Os rumores são muitos entre os membros da comunidade científica no período da publicação do resultado da avaliação trienal dos cursos de pós-graduação do Brasil, feita pela Coordenação de Aperfeiçoamento de Pessoal de Nível Superior do Ministério da Educação (Capes/MEC). A expectativa sobre a colocação cria um clima de ansiedade e muitas vezes levanta discussões sobre os critérios utilizados pela Capes.
O relatório de 190 páginas divulgado no último dia 10 é resultado de um exaustivo trabalho de 700 consultores de 45 áreas do conhecimento, que avaliaram cerca de 3,4 mil cursos, relativo ao triênio 2004-2006. É também produto do envolvimento dos chefes dos cursos de pós-graduação que se dedicaram ao preenchimento dos formulários da Capes.
Não foram apresentados neste relatório os resultados dos cursos com conceitos 1 e 2, considerados insuficientes e que implicam desativação do programa, uma vez que esses ainda podem recorrer da nota. Os 2.175 cursos que aparecem no relatório foram avaliados com os conceitos de 3 a 5 – regular, bom e muito bom, respectivamente – e 6 e 7, que demonstram excelência internacional e podem ser atribuídos apenas a programas que tenham doutorado.

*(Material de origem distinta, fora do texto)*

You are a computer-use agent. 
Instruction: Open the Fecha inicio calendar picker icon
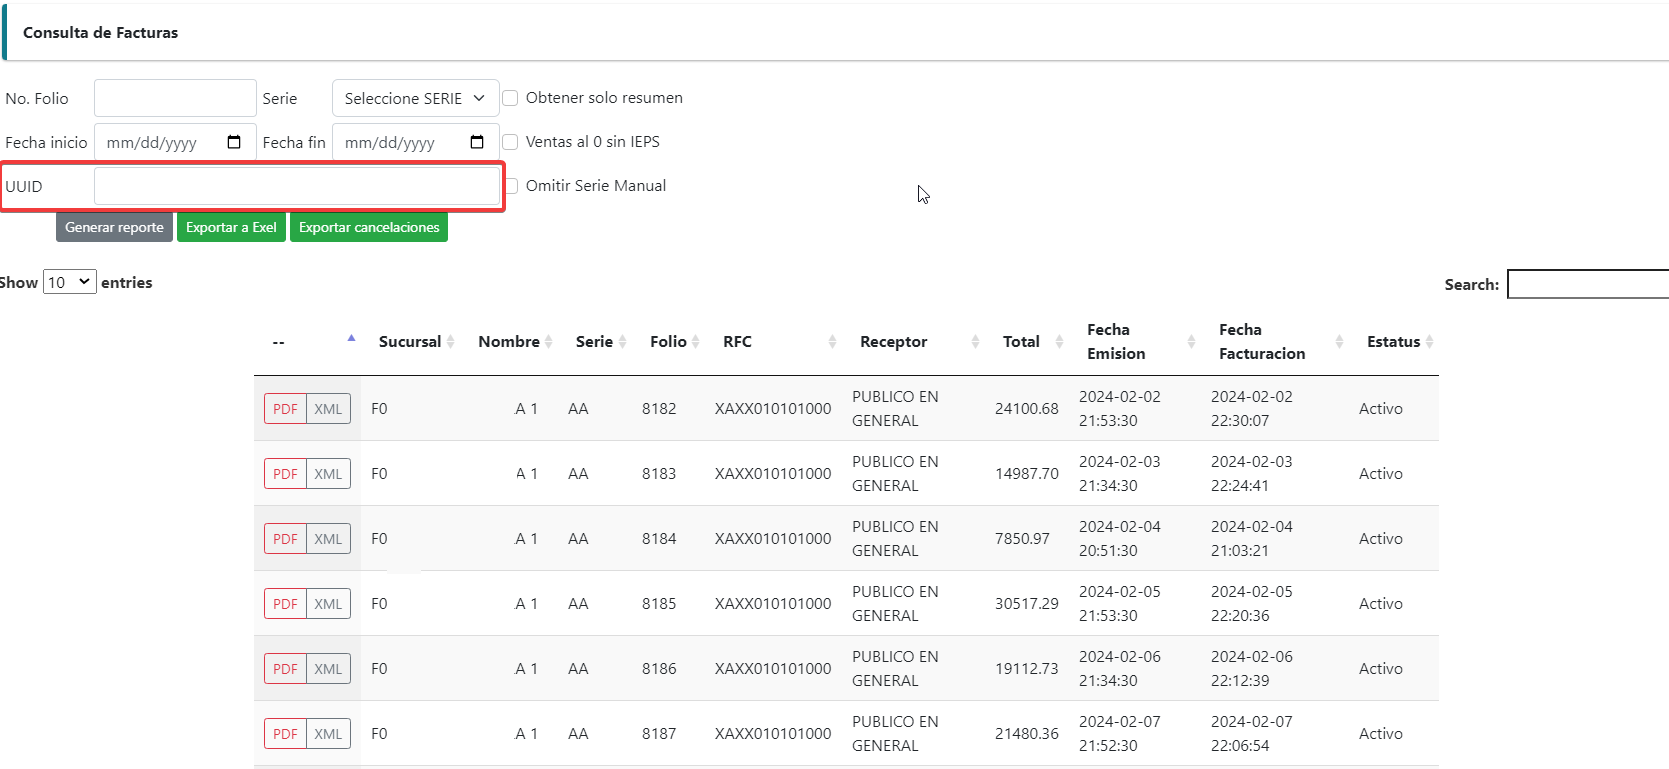[234, 142]
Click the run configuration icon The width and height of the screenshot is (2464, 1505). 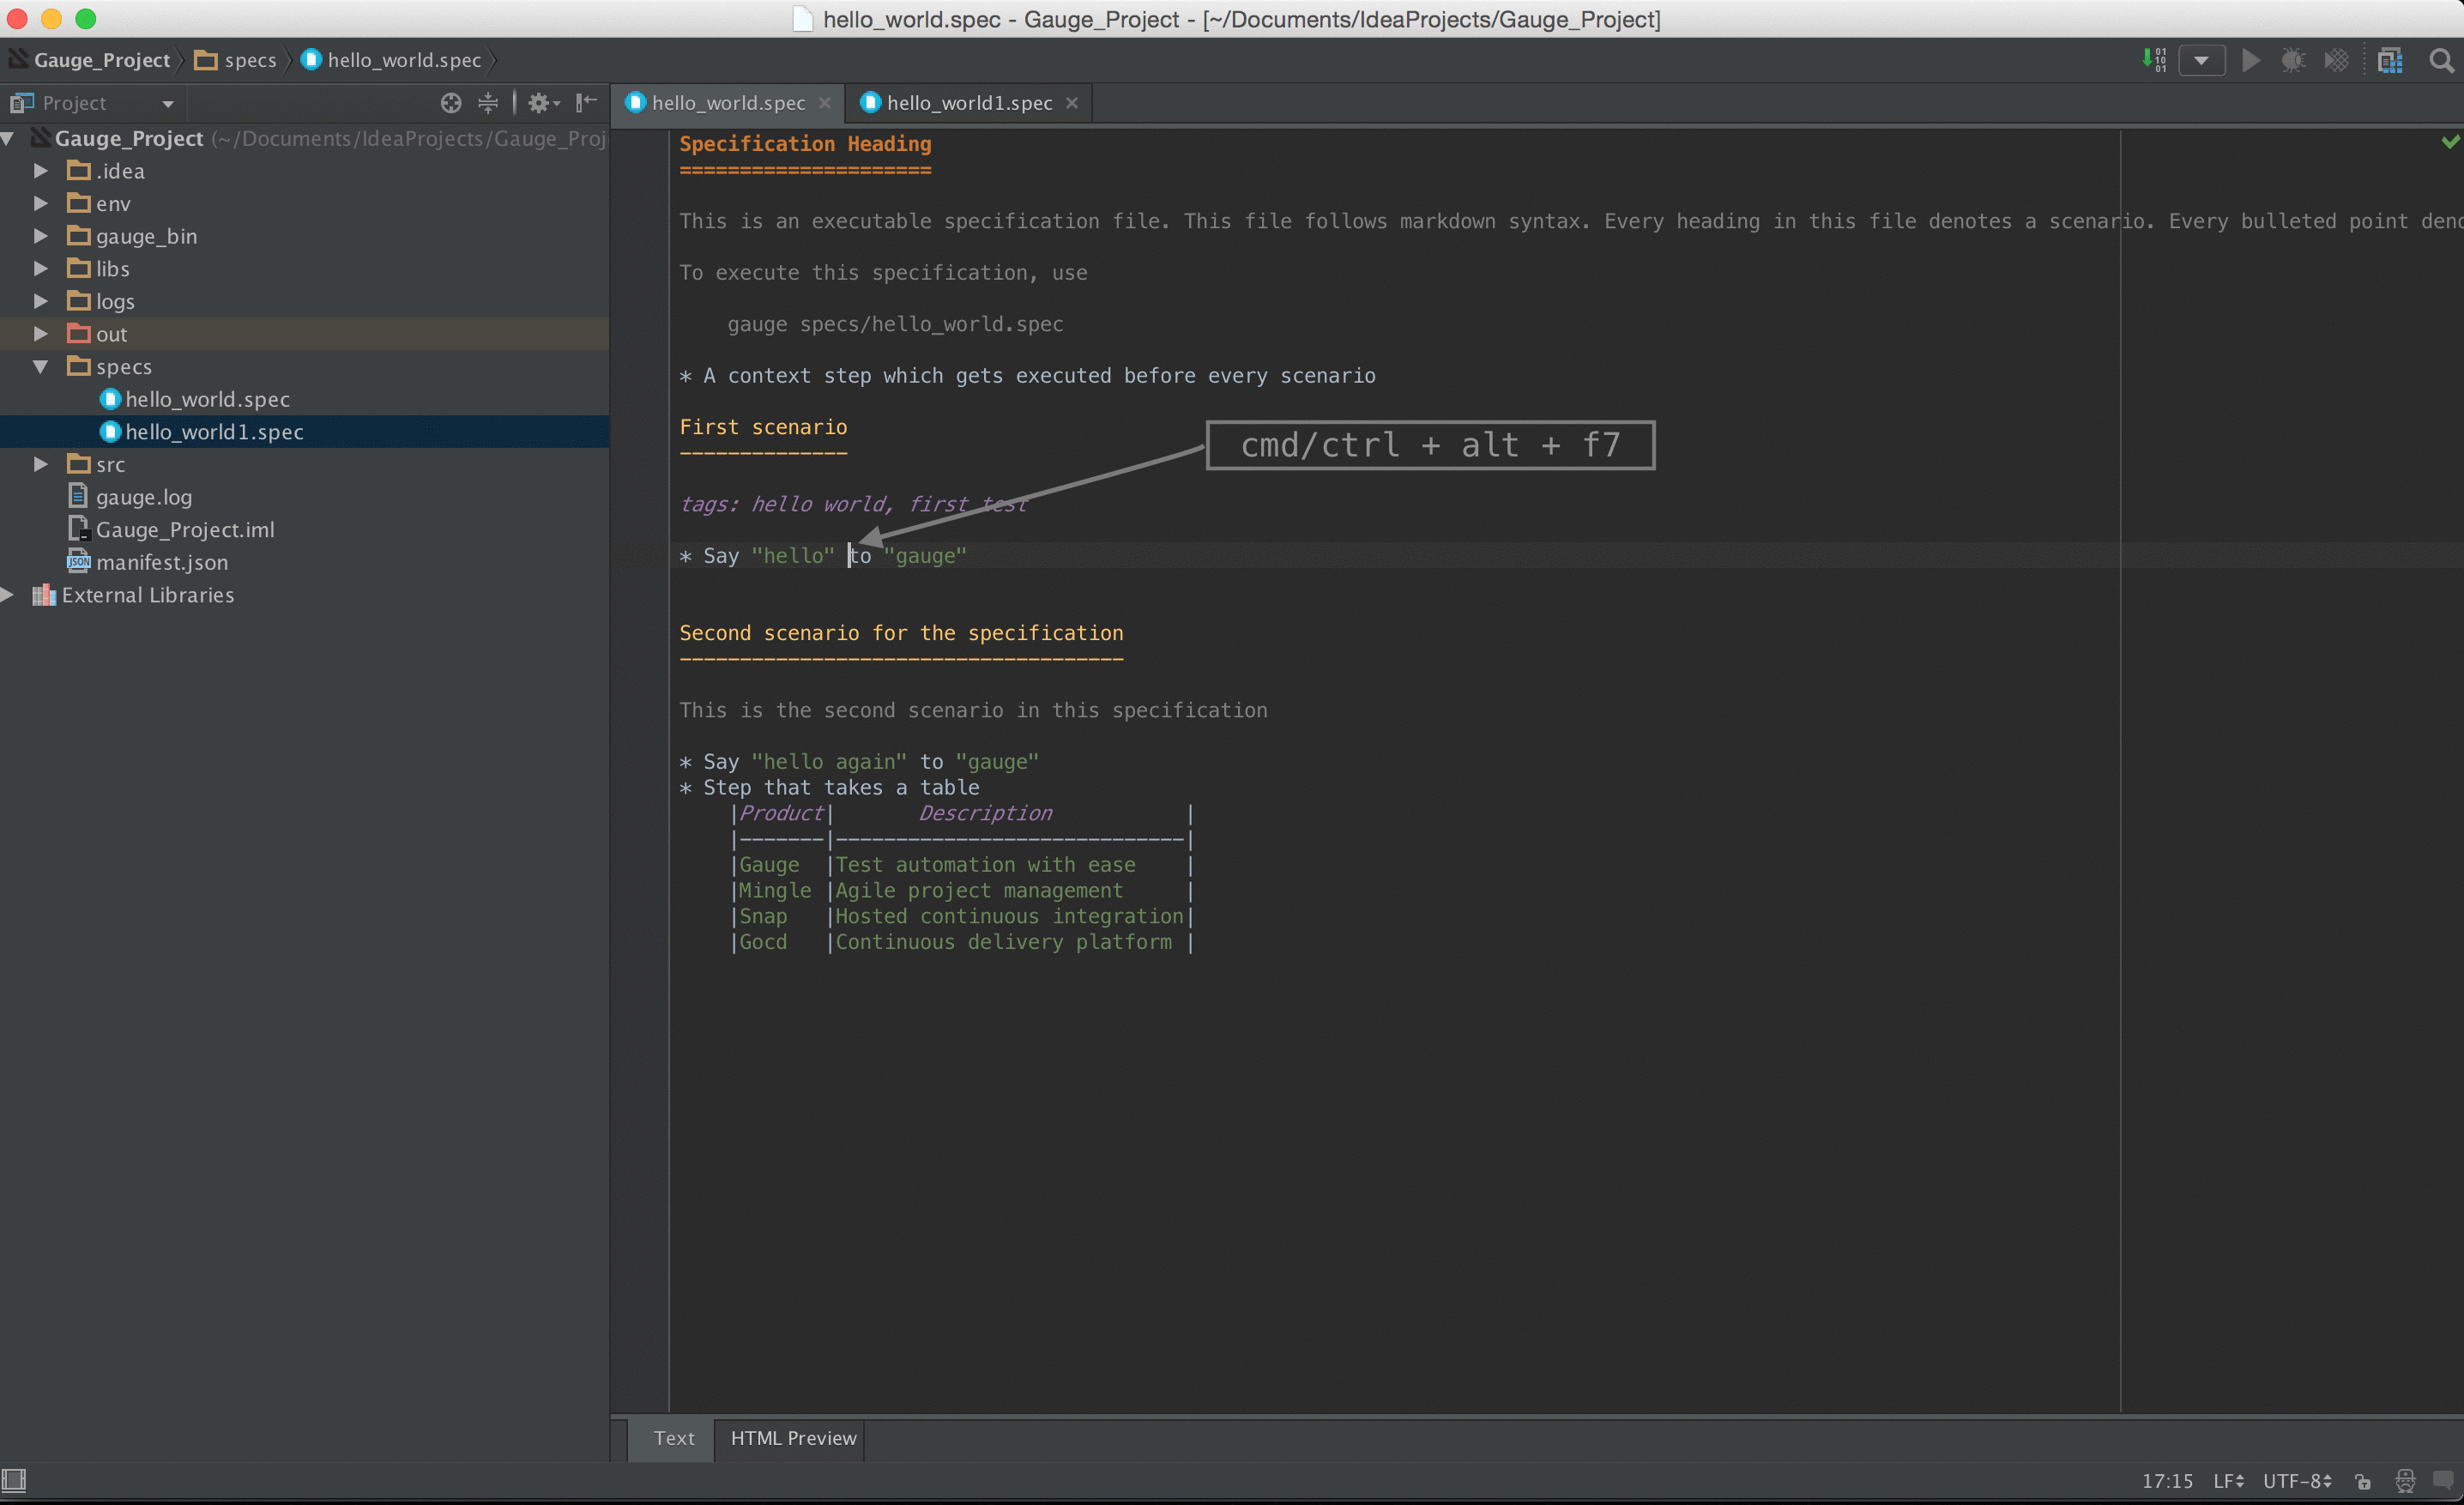point(2205,58)
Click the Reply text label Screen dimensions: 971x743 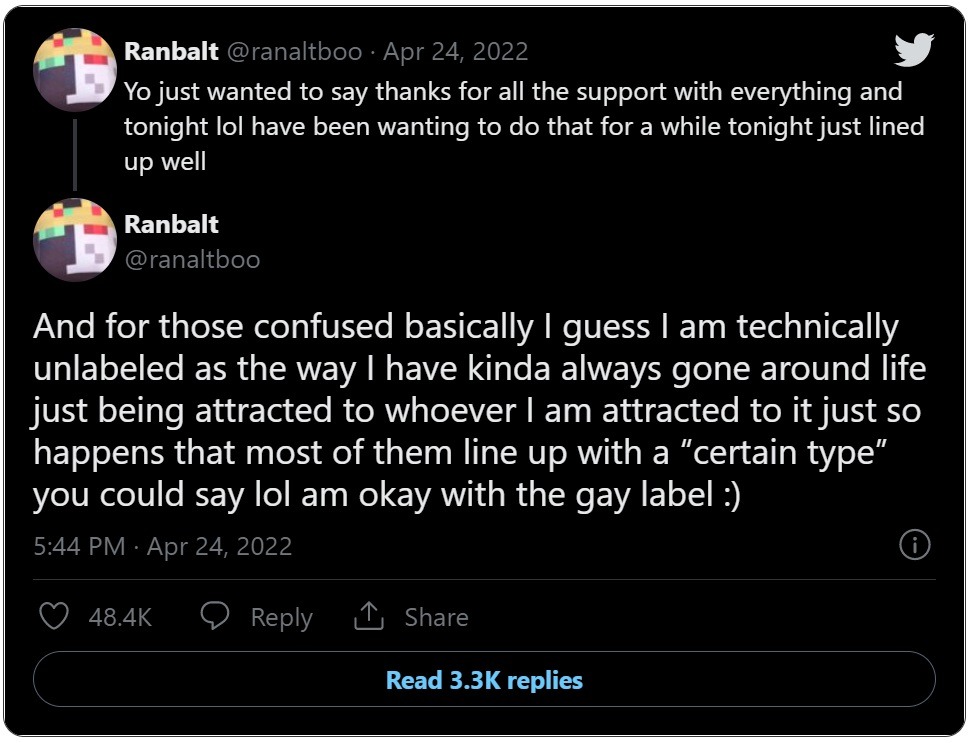[282, 617]
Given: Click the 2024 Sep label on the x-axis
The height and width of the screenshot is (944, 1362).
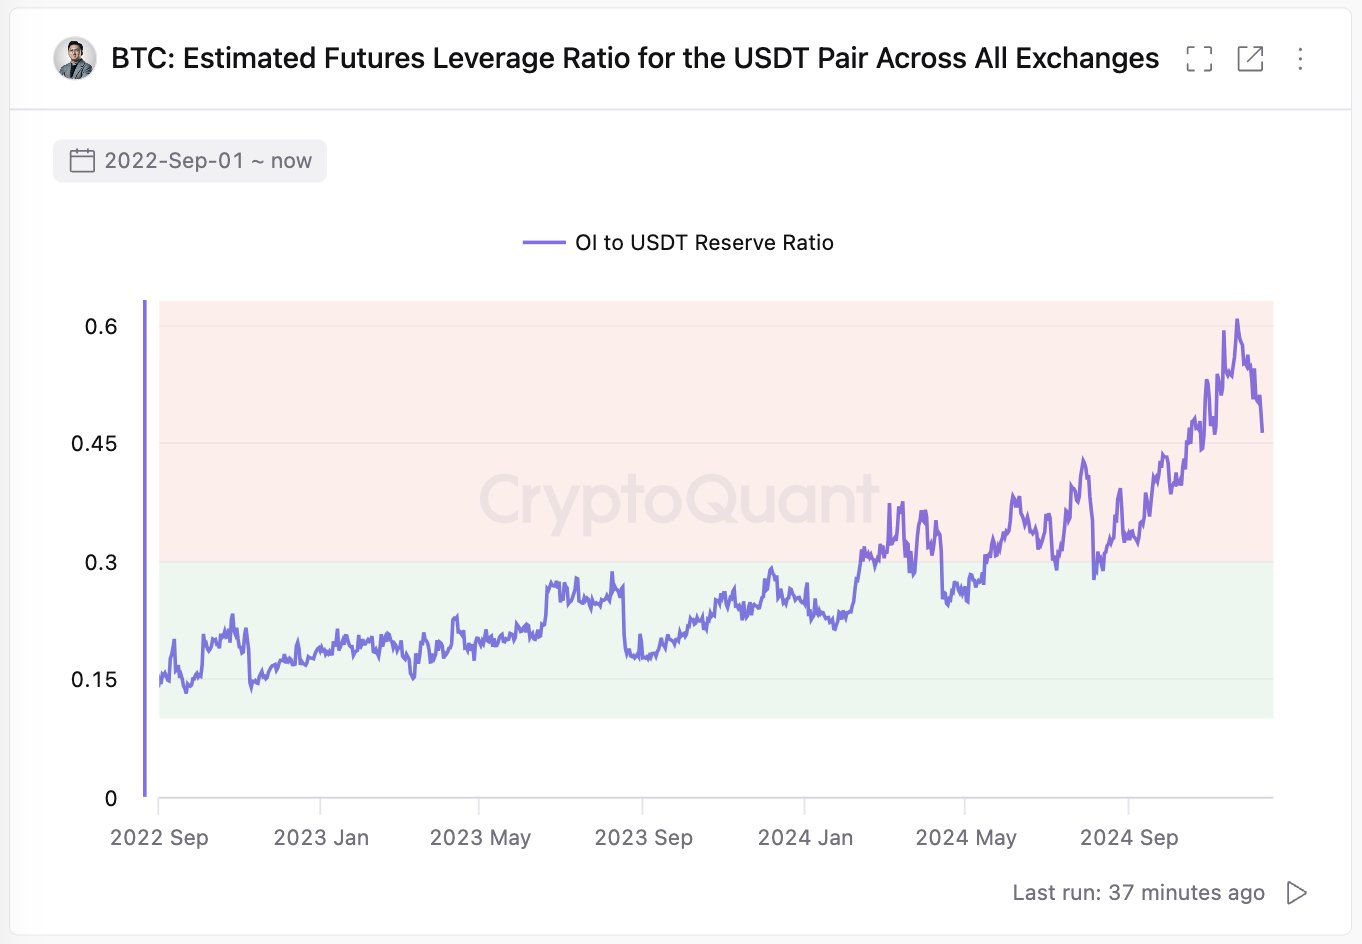Looking at the screenshot, I should coord(1129,837).
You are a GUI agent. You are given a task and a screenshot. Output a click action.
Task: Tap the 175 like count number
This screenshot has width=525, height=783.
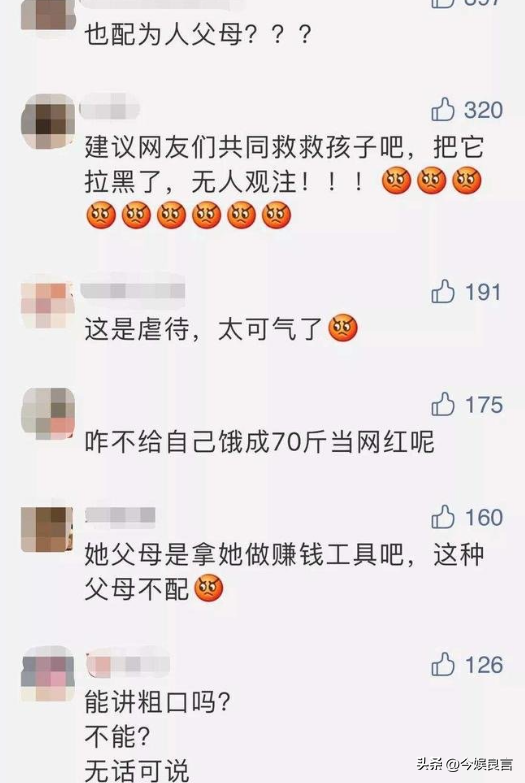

A área de Ciências Biológicas concentrou a maior parte dos cursos com os mais altos conceitos, com cerca de 35% dos 81 cursos com notas 6 e 7. Em seguida, aparecem empatados os cursos das grandes áreas Ciências Exatas e da Terra e Engenharias, com 25% destes de excelência internacional, Ciências Humanas, 21% e Ciências Agrárias 16%.

Dentre os 94 cursos das Ciências Sociais Aplicadas, apenas 14% apresentaram notas 6 e 7. O mesmo aconteceu com os 246 cursos de Ciências da Saúde e com os 67 cursos de Linguísticas, Letras e Artes. Já entre os 41 programas em “Ensino de ciências e matemática” e “Multidisciplinar”, colocados dentro da área “Outros”, nenhum atingiu conceitos 6 e 7.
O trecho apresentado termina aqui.